Je suis admiratif. Il prend ma bouteille d’eau, demande innocemment au professeur qui regardait les oraux, assis au bureau juste à côté de nous, s’il peut aller la remplir. Le prof le regarde à peine, grogne que oui. Mon ami part, triomphant.

20 minutes plus tard, il réapparaît, la bouteille toujours vide, mais le PowerPoint sous son chandail. Il avait manqué des présentations touchantes d’implication : une équipe avait fait une recherche historique sur l’habitude de cracher dans la rue, une autre avait écrit à l’avance un texte hilarant qu’elle a récité mot pour mot comme en théâtre, un gars qui avait décidé de faire son oral tout seul avait préparé 15 minutes de contenu…

Mon ami tout sourire se rassoit, tourne le dos au prof, sort les feuilles de sous son chandail et pousse un soupir de soulagement, ni vu ni connu.

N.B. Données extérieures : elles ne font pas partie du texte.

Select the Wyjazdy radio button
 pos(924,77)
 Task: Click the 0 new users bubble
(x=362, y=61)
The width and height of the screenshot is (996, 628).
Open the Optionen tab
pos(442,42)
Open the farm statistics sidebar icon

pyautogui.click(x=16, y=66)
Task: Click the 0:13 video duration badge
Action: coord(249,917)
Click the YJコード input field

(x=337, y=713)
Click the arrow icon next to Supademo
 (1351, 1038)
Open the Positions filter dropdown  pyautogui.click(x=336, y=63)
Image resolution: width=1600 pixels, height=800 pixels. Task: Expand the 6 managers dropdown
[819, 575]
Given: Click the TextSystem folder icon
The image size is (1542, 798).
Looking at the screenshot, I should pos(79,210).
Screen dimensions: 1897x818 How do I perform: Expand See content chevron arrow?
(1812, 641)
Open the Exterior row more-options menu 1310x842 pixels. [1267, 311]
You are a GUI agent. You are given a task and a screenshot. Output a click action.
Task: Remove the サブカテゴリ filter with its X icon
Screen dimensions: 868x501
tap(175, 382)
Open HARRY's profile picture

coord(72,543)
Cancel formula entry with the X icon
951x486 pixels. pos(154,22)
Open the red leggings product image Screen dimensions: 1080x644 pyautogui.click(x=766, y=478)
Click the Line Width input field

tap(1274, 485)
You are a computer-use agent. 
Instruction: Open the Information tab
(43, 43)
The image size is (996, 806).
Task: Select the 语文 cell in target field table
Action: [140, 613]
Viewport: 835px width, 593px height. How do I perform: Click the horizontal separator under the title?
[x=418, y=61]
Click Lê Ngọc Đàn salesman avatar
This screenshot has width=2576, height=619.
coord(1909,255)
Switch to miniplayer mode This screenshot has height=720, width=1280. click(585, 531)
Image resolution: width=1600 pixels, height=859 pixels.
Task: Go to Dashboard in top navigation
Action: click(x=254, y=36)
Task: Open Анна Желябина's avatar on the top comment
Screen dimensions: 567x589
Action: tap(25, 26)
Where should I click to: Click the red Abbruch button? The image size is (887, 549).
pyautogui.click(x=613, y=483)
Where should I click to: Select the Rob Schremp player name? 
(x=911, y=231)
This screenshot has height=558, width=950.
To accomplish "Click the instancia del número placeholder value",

C’est notre tour. On remet les feuilles au prof. On branche la clé USB. On commence. Mon ami génial oublie quelques points, il parle 30 secondes. Mon autre amie devient rouge comme une tomate et gesticule à l’extrême. La dernière est plutôt douée, elle est nerveuse mais ça ne paraît pas. Moi, j’improvise. J’essaie d’être drôle, mais ça ne lève pas, personne ne m’écoute.

C’est terminé. Tout ça pour ça. Le prof a l’air satisfait.

« Very earth-to-earth, good advices. I like it. »

Une semaine plus tard, on reçoit notre résultat par Internet. Un beau 100% tout rond. Yippi yé yé.

Est-ce que nous méritions cette note ? Plus que les autres qui se sont préparés, avaient dépassé leur temps, avaient fait des recherches ? Si oui… eh bien, je me suis toujours trompé sur le but de l’école. Et il y en a beaucoup qui se trompent encore.

 

P. S. J’ai rédigé cette chronique au complet pendant un cours de français, en toute tranquillité. De temps en temps, je relevais la tête pour attraper une règle de grammaire, mais comme j’avais fait mes devoirs avant le cours, je les connaissais déjà, et je n’ai pas manqué grand-chose.